▸ **页面摘录**
------------
CUDA is the incumbent,but is it any good?-Democratizing AI Part4

判断CUDA的“优劣”远非表面看起来那么简单。我们讨论的是其原始性能？功能特性？还是它在AI开发领域中的广泛影响？CUDA的“好坏”取决于提问者的身份与需求。本文将站在GenAI生态日常使用者的视角，对CUDA进行多维评估：

• 对依赖CUDA构建的AI工程师而言：它是不可或缺的工具，但伴随版本兼容问题、驱动程序行为的不可预测性，以及深度的平台依赖枷锁。
• 为NVIDIA硬件编写GPU代码的AI工程师：CUDA提供强大的优化能力，但代价是必须忍受实现顶尖性能所需的“痛苦修行”。
• 希望AI负载运行在多厂商GPU的用户：CUDA与其说是解决方案，不如说是阻碍。
• NVIDIA自身：这家围绕CUDA构建商业帝国的公司，凭借其巨额利润与对AI计算的统治地位，不断强化行业护城河。

那么，CUDA究竟“好”吗？让我们逐一拆解视角，寻找答案！
------------
▸ **所给材料**
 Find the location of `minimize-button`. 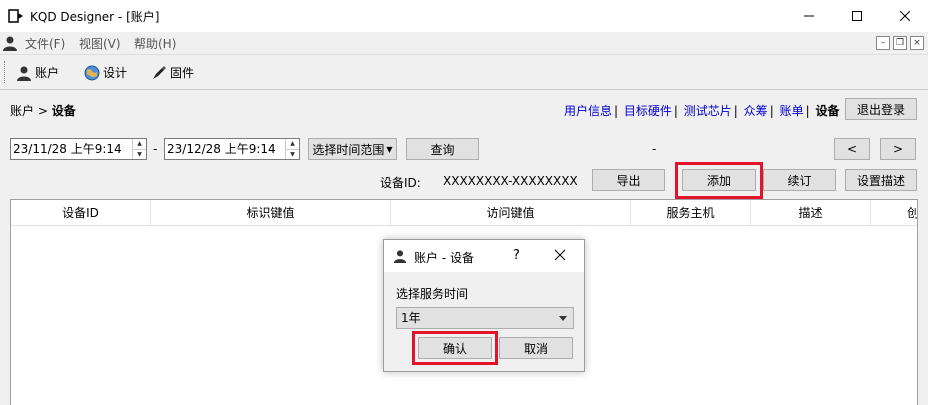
------------
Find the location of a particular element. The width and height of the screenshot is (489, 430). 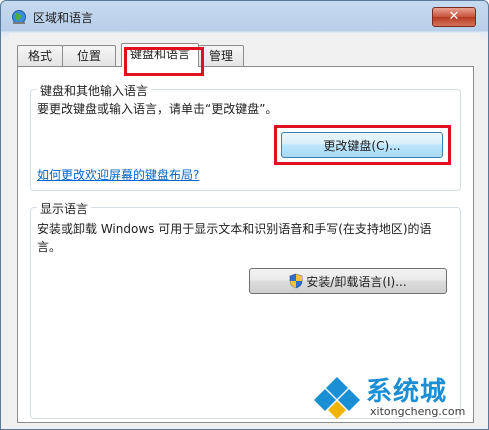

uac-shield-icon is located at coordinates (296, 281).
------------
▸ **待办任务**
根据上面这篇关于CUDA的文章回答：
(a) 文章站在谁的视角对CUDA进行评估？
(b) 对希望AI负载运行在多厂商GPU的用户而言，CUDA被描述成什么？
(c) 对依赖CUDA构建的AI工程师来说，CUDA伴随哪些问题？

▸ **答案栏**
(a) GenAI生态日常使用者的视角。
(b) 与其说是解决方案，不如说是阻碍。
(c) 版本兼容问题、驱动程序行为的不可预测性，以及深度的平台依赖枷锁。